(Beginning of Supplied material)
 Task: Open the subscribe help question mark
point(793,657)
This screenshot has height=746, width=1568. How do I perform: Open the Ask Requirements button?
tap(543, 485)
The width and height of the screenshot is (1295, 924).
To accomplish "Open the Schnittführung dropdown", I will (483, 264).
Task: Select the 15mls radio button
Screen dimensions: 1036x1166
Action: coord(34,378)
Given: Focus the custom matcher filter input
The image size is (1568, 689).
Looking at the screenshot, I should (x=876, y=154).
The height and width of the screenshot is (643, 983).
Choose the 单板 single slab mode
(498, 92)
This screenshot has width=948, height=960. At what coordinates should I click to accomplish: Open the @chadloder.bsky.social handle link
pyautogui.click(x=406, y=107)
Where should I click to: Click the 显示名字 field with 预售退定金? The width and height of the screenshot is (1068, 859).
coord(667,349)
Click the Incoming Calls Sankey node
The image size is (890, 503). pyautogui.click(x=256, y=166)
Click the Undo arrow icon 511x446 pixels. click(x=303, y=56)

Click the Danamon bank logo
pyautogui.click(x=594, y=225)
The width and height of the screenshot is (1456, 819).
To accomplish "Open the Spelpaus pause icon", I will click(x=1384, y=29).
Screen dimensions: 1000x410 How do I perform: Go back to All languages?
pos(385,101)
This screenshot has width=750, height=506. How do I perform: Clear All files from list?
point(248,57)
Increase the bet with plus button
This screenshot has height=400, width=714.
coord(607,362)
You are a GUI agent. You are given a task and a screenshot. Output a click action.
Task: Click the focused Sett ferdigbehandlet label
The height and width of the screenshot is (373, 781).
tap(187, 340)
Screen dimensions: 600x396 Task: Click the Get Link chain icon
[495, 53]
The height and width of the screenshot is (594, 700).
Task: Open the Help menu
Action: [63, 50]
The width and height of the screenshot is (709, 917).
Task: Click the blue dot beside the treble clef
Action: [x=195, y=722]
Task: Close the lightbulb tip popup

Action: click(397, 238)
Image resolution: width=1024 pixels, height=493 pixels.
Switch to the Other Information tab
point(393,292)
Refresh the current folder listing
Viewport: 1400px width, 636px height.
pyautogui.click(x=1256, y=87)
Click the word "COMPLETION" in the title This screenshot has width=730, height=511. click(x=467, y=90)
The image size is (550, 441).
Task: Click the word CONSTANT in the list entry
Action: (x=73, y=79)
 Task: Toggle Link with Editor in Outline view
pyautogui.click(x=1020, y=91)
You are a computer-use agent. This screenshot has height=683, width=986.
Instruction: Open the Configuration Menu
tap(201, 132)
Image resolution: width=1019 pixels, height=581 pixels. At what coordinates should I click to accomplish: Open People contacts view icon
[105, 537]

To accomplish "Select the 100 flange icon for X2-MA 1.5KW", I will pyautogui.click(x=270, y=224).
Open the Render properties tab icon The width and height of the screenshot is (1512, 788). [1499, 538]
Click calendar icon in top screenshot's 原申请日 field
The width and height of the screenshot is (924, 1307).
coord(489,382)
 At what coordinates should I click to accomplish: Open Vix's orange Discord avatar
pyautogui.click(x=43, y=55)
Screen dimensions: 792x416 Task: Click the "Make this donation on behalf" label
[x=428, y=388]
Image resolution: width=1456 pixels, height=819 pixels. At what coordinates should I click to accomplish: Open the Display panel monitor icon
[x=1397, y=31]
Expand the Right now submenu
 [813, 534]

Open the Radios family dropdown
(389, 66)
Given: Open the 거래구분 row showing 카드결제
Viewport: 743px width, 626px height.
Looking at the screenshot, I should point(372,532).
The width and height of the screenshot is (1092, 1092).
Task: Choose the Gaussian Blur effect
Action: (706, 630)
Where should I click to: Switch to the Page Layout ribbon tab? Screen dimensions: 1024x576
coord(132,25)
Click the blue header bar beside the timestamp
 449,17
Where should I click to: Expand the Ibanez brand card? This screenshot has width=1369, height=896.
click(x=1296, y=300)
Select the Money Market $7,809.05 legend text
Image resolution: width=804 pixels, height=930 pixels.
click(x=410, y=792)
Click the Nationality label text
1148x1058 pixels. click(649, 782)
(End of Supplied material)
■ **Problem**
Each entry must be output exactly as it was written.

■ **Answer below**
 Task: Open the subscribe help question mark
point(793,657)
This screenshot has height=746, width=1568. How do I perform: Open the Ask Requirements button?
tap(543, 485)
The width and height of the screenshot is (1295, 924).
To accomplish "Open the Schnittführung dropdown", I will (483, 264).
Task: Select the 15mls radio button
Screen dimensions: 1036x1166
Action: coord(34,378)
Given: Focus the custom matcher filter input
The image size is (1568, 689).
Looking at the screenshot, I should (x=876, y=154).
The height and width of the screenshot is (643, 983).
Choose the 单板 single slab mode
(498, 92)
This screenshot has width=948, height=960. At what coordinates should I click to accomplish: Open the @chadloder.bsky.social handle link
pyautogui.click(x=406, y=107)
Where should I click to: Click the 显示名字 field with 预售退定金? The width and height of the screenshot is (1068, 859).
coord(667,349)
Click the Incoming Calls Sankey node
The image size is (890, 503). pyautogui.click(x=256, y=166)
Click the Undo arrow icon 511x446 pixels. click(x=303, y=56)

Click the Danamon bank logo
pyautogui.click(x=594, y=225)
The width and height of the screenshot is (1456, 819).
To accomplish "Open the Spelpaus pause icon", I will click(x=1384, y=29).
Screen dimensions: 1000x410 How do I perform: Go back to All languages?
pos(385,101)
This screenshot has width=750, height=506. How do I perform: Clear All files from list?
point(248,57)
Increase the bet with plus button
This screenshot has height=400, width=714.
coord(607,362)
You are a GUI agent. You are given a task and a screenshot. Output a click action.
Task: Click the focused Sett ferdigbehandlet label
The height and width of the screenshot is (373, 781).
tap(187, 340)
Screen dimensions: 600x396 Task: Click the Get Link chain icon
[495, 53]
The height and width of the screenshot is (594, 700).
Task: Open the Help menu
Action: [63, 50]
The width and height of the screenshot is (709, 917).
Task: Click the blue dot beside the treble clef
Action: [x=195, y=722]
Task: Close the lightbulb tip popup

Action: click(397, 238)
Image resolution: width=1024 pixels, height=493 pixels.
Switch to the Other Information tab
point(393,292)
Refresh the current folder listing
Viewport: 1400px width, 636px height.
pyautogui.click(x=1256, y=87)
Click the word "COMPLETION" in the title This screenshot has width=730, height=511. click(x=467, y=90)
The image size is (550, 441).
Task: Click the word CONSTANT in the list entry
Action: (x=73, y=79)
 Task: Toggle Link with Editor in Outline view
pyautogui.click(x=1020, y=91)
You are a computer-use agent. This screenshot has height=683, width=986.
Instruction: Open the Configuration Menu
tap(201, 132)
Image resolution: width=1019 pixels, height=581 pixels. At what coordinates should I click to accomplish: Open People contacts view icon
[105, 537]

To accomplish "Select the 100 flange icon for X2-MA 1.5KW", I will pyautogui.click(x=270, y=224).
Open the Render properties tab icon The width and height of the screenshot is (1512, 788). [1499, 538]
Click calendar icon in top screenshot's 原申请日 field
The width and height of the screenshot is (924, 1307).
coord(489,382)
 At what coordinates should I click to accomplish: Open Vix's orange Discord avatar
pyautogui.click(x=43, y=55)
Screen dimensions: 792x416 Task: Click the "Make this donation on behalf" label
[x=428, y=388]
Image resolution: width=1456 pixels, height=819 pixels. At what coordinates should I click to accomplish: Open the Display panel monitor icon
[x=1397, y=31]
Expand the Right now submenu
 [813, 534]

Open the Radios family dropdown
(389, 66)
Given: Open the 거래구분 row showing 카드결제
Viewport: 743px width, 626px height.
Looking at the screenshot, I should point(372,532).
The width and height of the screenshot is (1092, 1092).
Task: Choose the Gaussian Blur effect
Action: (706, 630)
Where should I click to: Switch to the Page Layout ribbon tab? Screen dimensions: 1024x576
coord(132,25)
Click the blue header bar beside the timestamp
 449,17
Where should I click to: Expand the Ibanez brand card? This screenshot has width=1369, height=896.
click(x=1296, y=300)
Select the Money Market $7,809.05 legend text
Image resolution: width=804 pixels, height=930 pixels.
click(x=410, y=792)
Click the Nationality label text
1148x1058 pixels. click(649, 782)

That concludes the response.